Algo cambió en la AFA y eso está muy bueno
Armando Pérez pone en jaque al poder concentrado. Y la respuesta es, en parte del periodismo más cercano al poder. ¿Qué pasará?
Más temprano que tarde, Armando Pérez anunciará al nuevo entrenador de la selección argentina de fútbol y será una cuestión de Estado. Todos opinarán. Algunos estarán de acuerdo y otros, en contra. Eso siempre pasa cuando alguien toma decisiones. Y se acentúan más cuando se trata de fútbol, un rubro en el cual todos en Argentina creen tener la razón siempre.
Lo que se sabe es que la decisión de Pérez no será nada fácil. Por un lado, está lo que quería (Bielsa), pasó de lo ideal (Simeone, Sampaoli o Berizzo) a lo que hay dando vueltas (Bauza, Russo, Díaz o Bianchi, entre otros).Los DT top, los ideales, le dijeron a Armando que no era el momento para dirigir a la selección. Ellos prefieren seguir con los compromisos asumidos con sus clubes antes que agarrar un equipo que tiene como meta clasificar a Rusia 2018, quizá sin Lionel Messi.

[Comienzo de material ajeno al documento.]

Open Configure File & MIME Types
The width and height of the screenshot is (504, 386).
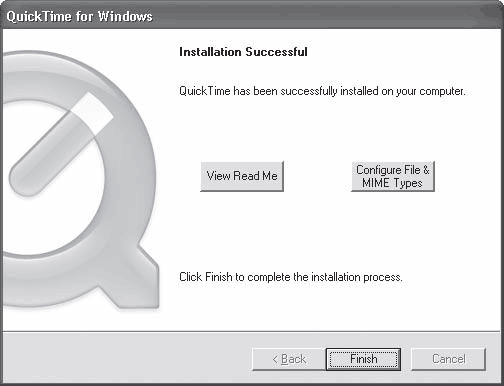pos(393,176)
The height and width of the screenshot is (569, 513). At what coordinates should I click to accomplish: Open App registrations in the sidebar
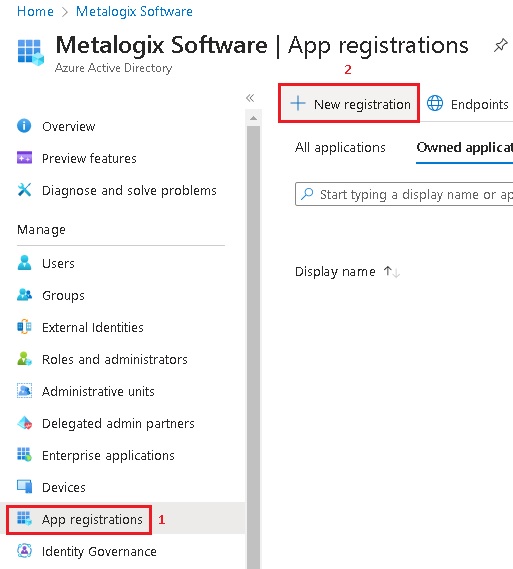79,519
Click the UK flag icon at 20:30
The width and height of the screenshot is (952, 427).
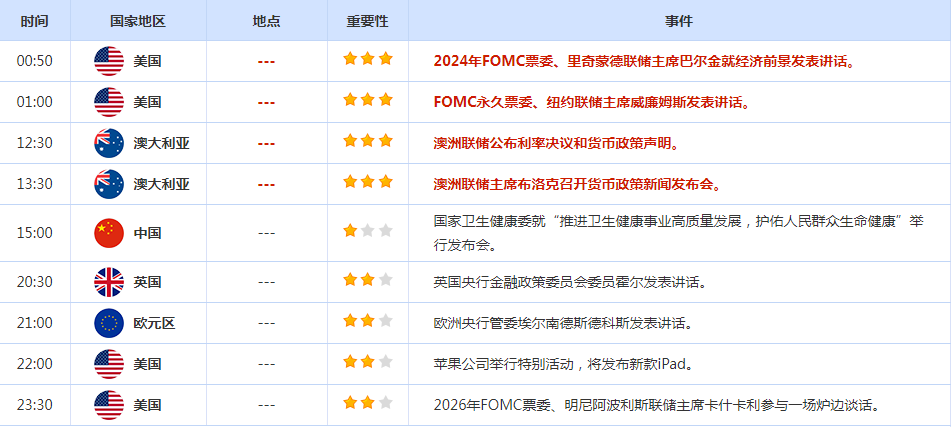[x=109, y=282]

Ellos, los ideales, ganan más dinero y quizá, según ellos, más prestigio dirigiendo a instituciones más organizadas en Europa que viniendo a renegar a Argentina con una AFA aún incierta y con una selección aún por armar tras otra gran decepción, como fue perder la final de la Copa América Centenario, en la cual además de Messi varios jugadores amagaron con renunciar.
En ese embrollo anda Armando. Escuchando a todos. Y hay cada uno que habla… ¿Ahora hablan?

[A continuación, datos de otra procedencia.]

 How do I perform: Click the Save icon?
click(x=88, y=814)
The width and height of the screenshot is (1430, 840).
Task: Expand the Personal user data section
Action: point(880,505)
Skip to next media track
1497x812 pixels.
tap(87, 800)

Periodistas que lo tildan a Pérez de dictador o de autoritario. Periodistas que repiten lo que les dicen por lo bajo directivos de clubes importantes que no se sienten parte del cambio que exigió la Fifa. La misma que le dio el poder a Pérez. Esos periodistas o directivos no dijeron nada, pero nada de nada, cuando Julio Humberto Grondona hacía lo que quería con la AFA, con sus dineros o la elección del entrenador de la selección. Pero ahora sí se animan. Salieron del closet para criticar.

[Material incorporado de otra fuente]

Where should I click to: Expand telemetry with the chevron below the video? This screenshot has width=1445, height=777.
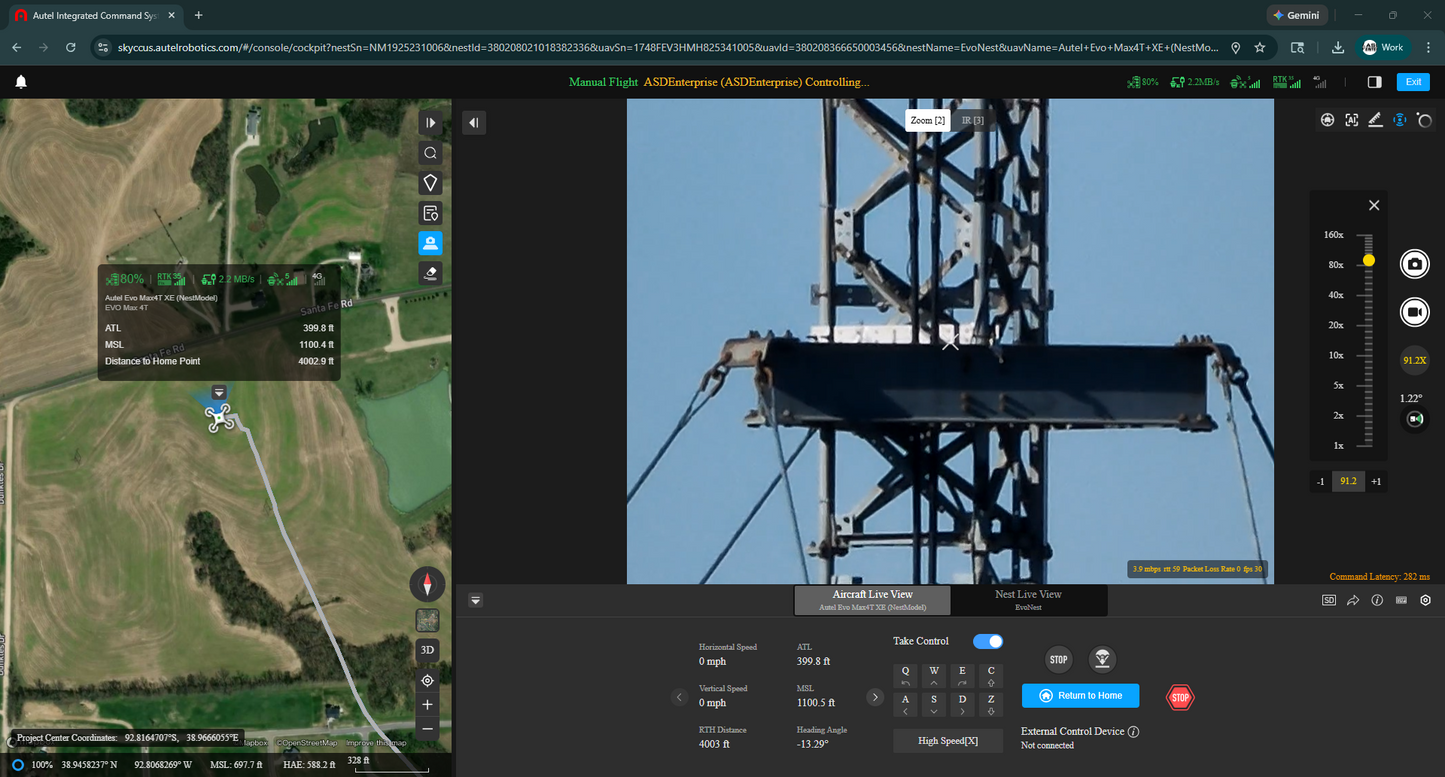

Oportunistas de turno y grandes lobbistas. Sólo hay que escucharlos, leerlos o mirarlos por TV para ver sin demasiado disimulo al entrenador que quieren colocar en el puesto que dejó Gerardo Martino.
Otra cuestión que hizo mucho ruido en ciertos sectores fue la decisión de Pérez de poner gente de su confianza en lugares clave. Víctor Taboada trabaja en Tsu cosméticos (antes había sido funcionario menemista, tanto en la agencia de noticias Télam como en ATC, hoy la TV Pública) y Armando lo designó como gerente general de la AFA.
Clarín tildó a Taboada como “el caza ñoquis”, ya que su tarea es supervisar la tarea de los casi 800 empleados de la AFA y “limpiar” la casa del fútbol argentino. Además, el periodista Santo Biasatti (conductor del noticiero central de Canal 13 y amigo de toda la vida de Pérez) se sumó en el área de comunicación de la AFA. Lugar que antes ocupaba Ernesto Cherquis Bialo.
Estas decisiones, y las que vendrán, les trajeron consecuencias a Pérez, pero sabía dónde se metía. Por eso, puso gente de su confianza (conoce muy bien a los que estaban antes). Ahora lo critican por lo del entrenador. Después será por el campeonato. Luego serán los contratos y el reparto del dinero. Ahora todos se animan. Algo cambió en la AFA. Y eso está muy bueno.